British crowds in general are so much more knowledgeable, which makes for a great atmosphere, particularly at indoor shows such as Olympia. This is probably because a much larger percentage of British people have some affiliation with horses through hunting, racing or other equestrian sports. In the USA, fewer people know what they’re watching — and the rest of them don’t really understand why we love horses.
In America, competing is also very expensive. There’s absolutely no comparison with jumping here. To be fair, the prize money there is often much better, but it’s also extremely difficult to win. You can go to a small show and find yourself head-to-head with some of the world’s best riders every week. At the moment, three of the world’s top 15 are American and they are tough to beat.

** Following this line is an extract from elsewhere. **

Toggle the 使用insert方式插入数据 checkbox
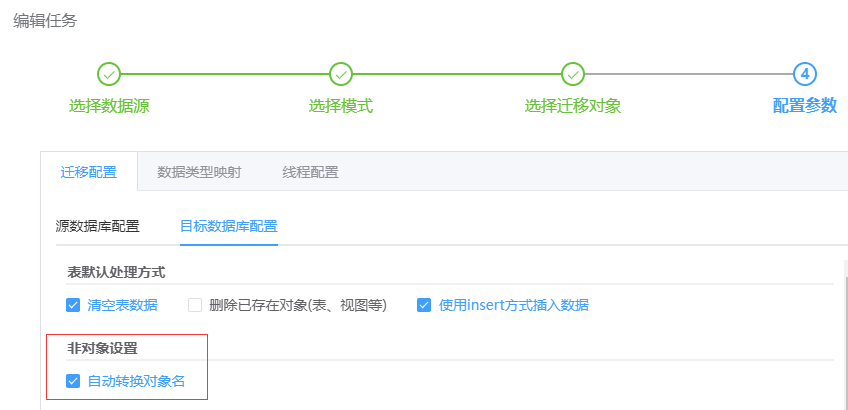 [x=424, y=305]
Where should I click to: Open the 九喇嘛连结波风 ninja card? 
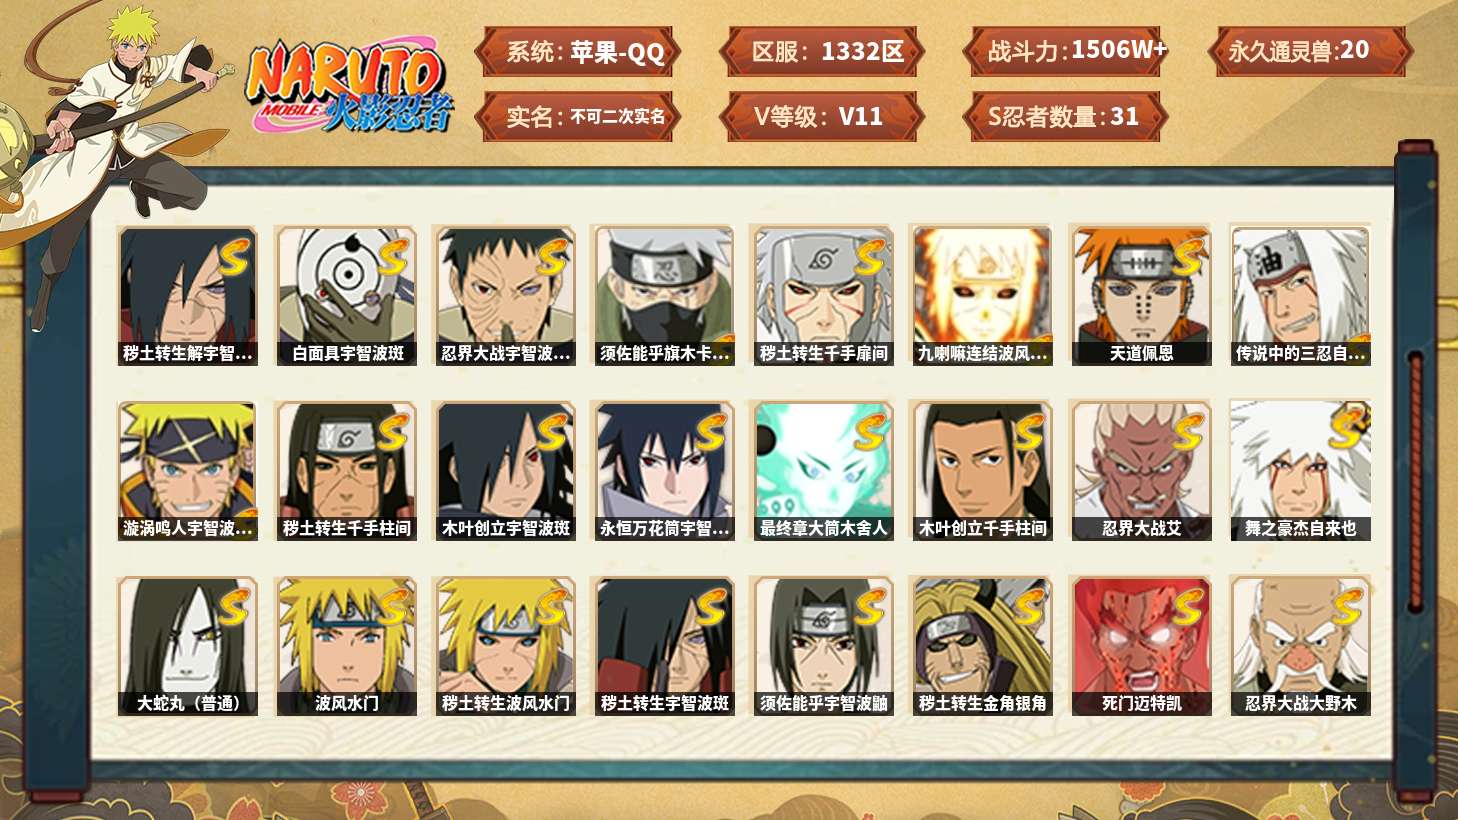[981, 295]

I must say that showjumping in America isn’t all glitz, glamour and expense. It’s such a big country that you get regional variations. In the north-eastern states and the Virginia area, for instance, you’ll find the smaller shows and good Addington-type equestrian centres similar to those in Britain.
Okay, when it’s wet and muddy at home in Warwickshire, there are times when I miss being back home in the sunny USA, but I do absolutely love living and competing in Britain.